- Brief:
Everything from the line that contains "Click the Pants Length in column header" to the end of the listing below, both ends included, is to be transcribed word for word, and nothing else.

- Task material:
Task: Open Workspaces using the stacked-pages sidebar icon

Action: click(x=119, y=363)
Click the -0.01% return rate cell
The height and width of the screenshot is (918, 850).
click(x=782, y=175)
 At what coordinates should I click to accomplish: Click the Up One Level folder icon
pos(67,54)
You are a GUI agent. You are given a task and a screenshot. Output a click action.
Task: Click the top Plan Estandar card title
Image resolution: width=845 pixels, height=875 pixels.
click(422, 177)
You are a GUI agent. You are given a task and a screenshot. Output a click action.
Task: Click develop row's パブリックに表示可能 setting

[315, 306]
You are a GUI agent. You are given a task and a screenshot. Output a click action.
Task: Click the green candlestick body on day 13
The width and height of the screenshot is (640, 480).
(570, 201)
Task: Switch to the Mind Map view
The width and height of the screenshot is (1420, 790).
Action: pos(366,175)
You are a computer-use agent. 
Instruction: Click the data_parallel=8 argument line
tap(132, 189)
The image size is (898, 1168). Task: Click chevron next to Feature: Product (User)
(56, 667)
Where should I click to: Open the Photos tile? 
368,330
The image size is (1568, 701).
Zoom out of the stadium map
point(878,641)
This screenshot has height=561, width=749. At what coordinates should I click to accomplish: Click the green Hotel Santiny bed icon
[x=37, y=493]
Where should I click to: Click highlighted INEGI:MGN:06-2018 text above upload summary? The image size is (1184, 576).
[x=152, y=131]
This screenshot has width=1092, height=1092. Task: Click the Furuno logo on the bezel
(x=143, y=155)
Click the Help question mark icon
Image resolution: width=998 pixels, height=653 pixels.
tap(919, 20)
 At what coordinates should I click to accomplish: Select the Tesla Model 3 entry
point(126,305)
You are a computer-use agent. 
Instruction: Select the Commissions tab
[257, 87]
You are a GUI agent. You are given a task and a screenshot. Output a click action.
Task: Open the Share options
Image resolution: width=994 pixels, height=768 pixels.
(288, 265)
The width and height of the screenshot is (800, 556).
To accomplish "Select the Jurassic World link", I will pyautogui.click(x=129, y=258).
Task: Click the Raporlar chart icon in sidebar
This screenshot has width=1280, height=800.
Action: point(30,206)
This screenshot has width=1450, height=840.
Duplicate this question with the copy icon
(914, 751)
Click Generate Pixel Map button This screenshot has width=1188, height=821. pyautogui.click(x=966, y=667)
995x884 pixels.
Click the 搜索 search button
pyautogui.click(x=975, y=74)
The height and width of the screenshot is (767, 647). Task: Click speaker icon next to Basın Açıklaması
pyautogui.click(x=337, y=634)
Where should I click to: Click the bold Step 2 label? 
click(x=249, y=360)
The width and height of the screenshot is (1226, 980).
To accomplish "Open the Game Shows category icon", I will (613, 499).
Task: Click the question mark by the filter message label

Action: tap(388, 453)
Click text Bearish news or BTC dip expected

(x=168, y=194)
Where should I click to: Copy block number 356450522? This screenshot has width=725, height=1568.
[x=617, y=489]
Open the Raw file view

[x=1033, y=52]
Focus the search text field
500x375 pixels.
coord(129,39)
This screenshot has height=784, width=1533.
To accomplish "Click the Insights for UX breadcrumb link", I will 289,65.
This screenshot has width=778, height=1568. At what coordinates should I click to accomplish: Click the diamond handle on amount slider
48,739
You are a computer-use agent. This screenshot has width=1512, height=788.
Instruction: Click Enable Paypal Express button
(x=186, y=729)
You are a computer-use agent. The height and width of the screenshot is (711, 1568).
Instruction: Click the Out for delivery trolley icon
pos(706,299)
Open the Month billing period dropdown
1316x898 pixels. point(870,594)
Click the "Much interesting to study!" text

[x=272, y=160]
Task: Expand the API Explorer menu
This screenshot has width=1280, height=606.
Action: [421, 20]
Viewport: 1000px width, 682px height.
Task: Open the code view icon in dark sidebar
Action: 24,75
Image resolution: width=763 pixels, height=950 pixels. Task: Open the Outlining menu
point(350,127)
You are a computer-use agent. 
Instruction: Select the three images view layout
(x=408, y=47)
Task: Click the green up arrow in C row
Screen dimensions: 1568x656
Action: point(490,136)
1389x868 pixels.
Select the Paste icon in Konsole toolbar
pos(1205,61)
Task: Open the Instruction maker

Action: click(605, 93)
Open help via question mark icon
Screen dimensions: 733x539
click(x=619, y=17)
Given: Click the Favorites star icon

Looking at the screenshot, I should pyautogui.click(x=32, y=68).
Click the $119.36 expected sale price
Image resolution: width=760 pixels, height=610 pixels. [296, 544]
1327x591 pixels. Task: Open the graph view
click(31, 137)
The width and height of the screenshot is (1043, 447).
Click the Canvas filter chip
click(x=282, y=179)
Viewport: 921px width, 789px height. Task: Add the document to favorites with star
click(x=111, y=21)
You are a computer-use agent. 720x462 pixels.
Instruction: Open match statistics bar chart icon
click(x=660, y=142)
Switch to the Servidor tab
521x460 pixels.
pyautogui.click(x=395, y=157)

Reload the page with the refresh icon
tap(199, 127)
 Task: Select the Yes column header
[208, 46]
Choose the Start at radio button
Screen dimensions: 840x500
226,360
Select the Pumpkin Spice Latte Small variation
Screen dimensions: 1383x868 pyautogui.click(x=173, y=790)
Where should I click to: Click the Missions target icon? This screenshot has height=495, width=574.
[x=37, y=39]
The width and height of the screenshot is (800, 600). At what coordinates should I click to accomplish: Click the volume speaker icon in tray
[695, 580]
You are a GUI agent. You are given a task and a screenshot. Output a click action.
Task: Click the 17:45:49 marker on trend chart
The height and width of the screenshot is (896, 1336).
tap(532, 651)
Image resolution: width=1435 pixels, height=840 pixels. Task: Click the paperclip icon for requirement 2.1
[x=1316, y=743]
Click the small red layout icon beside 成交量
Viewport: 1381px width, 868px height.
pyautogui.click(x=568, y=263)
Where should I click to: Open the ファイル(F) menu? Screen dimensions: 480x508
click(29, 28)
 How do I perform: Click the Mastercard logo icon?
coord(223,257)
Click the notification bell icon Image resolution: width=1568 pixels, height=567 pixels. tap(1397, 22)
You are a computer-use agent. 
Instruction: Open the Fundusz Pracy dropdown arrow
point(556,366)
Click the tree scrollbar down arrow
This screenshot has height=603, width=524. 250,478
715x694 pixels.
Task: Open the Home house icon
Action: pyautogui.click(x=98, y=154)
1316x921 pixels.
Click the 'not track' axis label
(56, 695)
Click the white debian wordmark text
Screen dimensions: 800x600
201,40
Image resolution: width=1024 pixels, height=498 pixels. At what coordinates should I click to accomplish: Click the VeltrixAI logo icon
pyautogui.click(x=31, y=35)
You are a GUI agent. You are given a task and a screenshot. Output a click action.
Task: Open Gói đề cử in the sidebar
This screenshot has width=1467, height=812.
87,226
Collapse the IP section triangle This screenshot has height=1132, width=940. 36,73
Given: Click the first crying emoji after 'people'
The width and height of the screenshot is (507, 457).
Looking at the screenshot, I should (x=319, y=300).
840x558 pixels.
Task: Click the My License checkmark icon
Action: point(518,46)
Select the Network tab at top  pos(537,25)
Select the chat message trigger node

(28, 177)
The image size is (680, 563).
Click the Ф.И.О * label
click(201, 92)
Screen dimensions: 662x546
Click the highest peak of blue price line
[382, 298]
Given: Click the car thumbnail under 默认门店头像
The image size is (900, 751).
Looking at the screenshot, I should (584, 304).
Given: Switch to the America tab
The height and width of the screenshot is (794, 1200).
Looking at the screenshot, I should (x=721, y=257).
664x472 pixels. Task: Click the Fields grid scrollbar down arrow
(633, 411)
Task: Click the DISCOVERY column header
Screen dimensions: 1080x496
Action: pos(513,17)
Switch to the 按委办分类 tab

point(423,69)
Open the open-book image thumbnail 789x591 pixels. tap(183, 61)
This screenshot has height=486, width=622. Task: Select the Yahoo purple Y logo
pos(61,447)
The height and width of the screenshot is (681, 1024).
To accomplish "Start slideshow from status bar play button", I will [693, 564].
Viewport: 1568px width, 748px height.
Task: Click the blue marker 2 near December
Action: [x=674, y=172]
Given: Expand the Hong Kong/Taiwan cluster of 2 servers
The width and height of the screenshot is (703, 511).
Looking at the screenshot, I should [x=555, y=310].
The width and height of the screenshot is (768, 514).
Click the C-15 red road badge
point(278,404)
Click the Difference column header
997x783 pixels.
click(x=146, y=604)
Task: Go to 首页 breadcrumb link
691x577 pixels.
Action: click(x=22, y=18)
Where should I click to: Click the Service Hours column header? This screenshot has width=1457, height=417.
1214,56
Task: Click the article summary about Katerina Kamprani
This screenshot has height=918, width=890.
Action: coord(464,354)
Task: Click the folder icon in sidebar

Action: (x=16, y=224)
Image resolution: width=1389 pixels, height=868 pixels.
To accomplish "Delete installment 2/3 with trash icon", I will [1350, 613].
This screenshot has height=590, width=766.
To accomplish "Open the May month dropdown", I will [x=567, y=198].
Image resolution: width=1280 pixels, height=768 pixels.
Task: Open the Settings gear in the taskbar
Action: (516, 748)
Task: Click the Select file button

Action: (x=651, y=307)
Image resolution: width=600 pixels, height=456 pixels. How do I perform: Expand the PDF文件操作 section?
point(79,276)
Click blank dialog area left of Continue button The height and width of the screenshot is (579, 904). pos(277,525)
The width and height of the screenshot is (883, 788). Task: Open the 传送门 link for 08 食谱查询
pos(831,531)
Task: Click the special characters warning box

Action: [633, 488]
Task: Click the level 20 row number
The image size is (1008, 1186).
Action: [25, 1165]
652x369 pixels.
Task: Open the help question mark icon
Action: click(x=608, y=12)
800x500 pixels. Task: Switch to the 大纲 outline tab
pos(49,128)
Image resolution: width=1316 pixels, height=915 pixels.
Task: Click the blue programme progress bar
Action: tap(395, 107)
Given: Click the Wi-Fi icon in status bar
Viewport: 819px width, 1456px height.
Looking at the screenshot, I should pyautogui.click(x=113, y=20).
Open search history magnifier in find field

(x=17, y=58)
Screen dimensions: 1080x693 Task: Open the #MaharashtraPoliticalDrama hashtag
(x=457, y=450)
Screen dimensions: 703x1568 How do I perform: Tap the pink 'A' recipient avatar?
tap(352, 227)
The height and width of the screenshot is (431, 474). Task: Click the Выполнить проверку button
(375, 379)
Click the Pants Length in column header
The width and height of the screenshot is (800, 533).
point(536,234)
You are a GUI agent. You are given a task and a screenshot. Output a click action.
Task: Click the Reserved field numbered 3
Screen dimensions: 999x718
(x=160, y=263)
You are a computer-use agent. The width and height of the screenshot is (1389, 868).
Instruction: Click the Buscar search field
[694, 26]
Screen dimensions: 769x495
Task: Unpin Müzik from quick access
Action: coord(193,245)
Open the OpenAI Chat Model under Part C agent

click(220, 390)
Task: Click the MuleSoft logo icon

- Exercise response:
Click the Pants Length in column header
The width and height of the screenshot is (800, 533).
point(536,234)
You are a GUI agent. You are given a task and a screenshot. Output a click action.
Task: Click the Reserved field numbered 3
Screen dimensions: 999x718
(x=160, y=263)
You are a computer-use agent. The width and height of the screenshot is (1389, 868).
Instruction: Click the Buscar search field
[694, 26]
Screen dimensions: 769x495
Task: Unpin Müzik from quick access
Action: coord(193,245)
Open the OpenAI Chat Model under Part C agent

click(220, 390)
Task: Click the MuleSoft logo icon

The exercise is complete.